12,000.00 Up to 40 Classes......... Up to 35% of Classes by
volume.
* 17,000.00 Up to 100 Classes........ Up to 50% of Classes by
volume.
* 22,000.00 Over 100 Classes......... Over 50% of Classes by volume
up to all Classes listed on
MIAX.
----------------------------------------------------------------------------------------------------------------
[Omega] Excludes Proprietary Products.
* For these Monthly MIAX Trading Permit Fee levels, if the Market Maker's total monthly executed volume during
the relevant month is less than 0.060% of the total monthly executed volume reported by OCC in the market
maker account type for MIAX-listed option classes for that month, then the fee will be $15,500 instead of the
fee otherwise applicable to such level.
MIAX proposes that the waiver for the monthly Trading Permit fee
for Market Makers that trade solely in Proprietary Products (including
options on SPIKES) will be extended from September 30, 2022, to
December 31, 2022, which the Exchange proposes to state in the Fee
Schedule. The purpose of this proposed change is to continue to provide
an incentive for Market Makers to provide liquidity in Proprietary
Products on the Exchange, which should result in increasing potential
order flow and volume in Proprietary Products, including options on
SPIKES. Even though the Exchange proposes to extend the waiver of this
particular fee, the overall structure of the fee is outlined in the Fee
Schedule so that there is general awareness to potential Members
seeking a Trading Permit that the Exchange intends to assess such a fee
after December 31, 2022.
The Exchange also proposes that Market Makers who trade Proprietary
Products (including options on SPIKES) along with multi-listed classes
will continue to not have Proprietary Products (including SPIKES)

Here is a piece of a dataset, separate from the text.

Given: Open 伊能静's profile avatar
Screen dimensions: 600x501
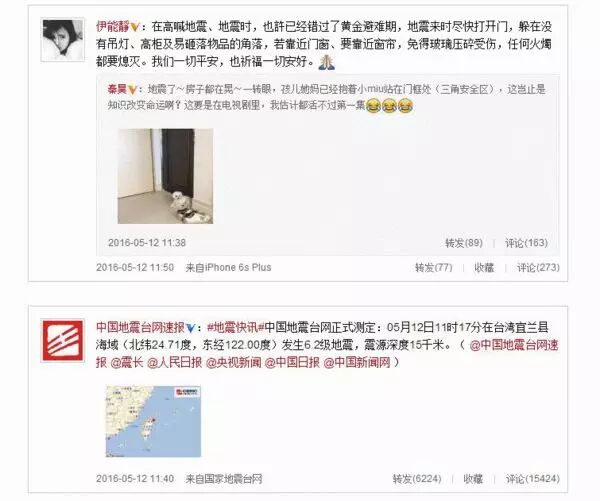Looking at the screenshot, I should (63, 40).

counted toward those Market Makers' class assignment count or
percentage of total national average daily volume. This exclusion is
noted with the symbol ``[Omega]'' following the table that shows the
monthly Trading Permit fees currently assessed to Market Makers in
Section (3)(b) of the Fee Schedule.
API Testing and Certification Fee
The Exchange assesses an API Testing and Certification fee to all
Members depending upon Membership type. An API makes it possible for
Members' software to communicate with MIAX software applications, and
is subject to Members testing with, and certification by, MIAX. The
Exchange offers four types of interfaces: (i) the Financial Information
Exchange Port (``FIX Port''),\12\ which enables the FIX Port user
(typically an EEM or a Market Maker) to submit simple and complex
orders electronically to MIAX; (ii) the MEI Port, which enables Market
Makers to submit simple and complex electronic quotes to MIAX; (iii)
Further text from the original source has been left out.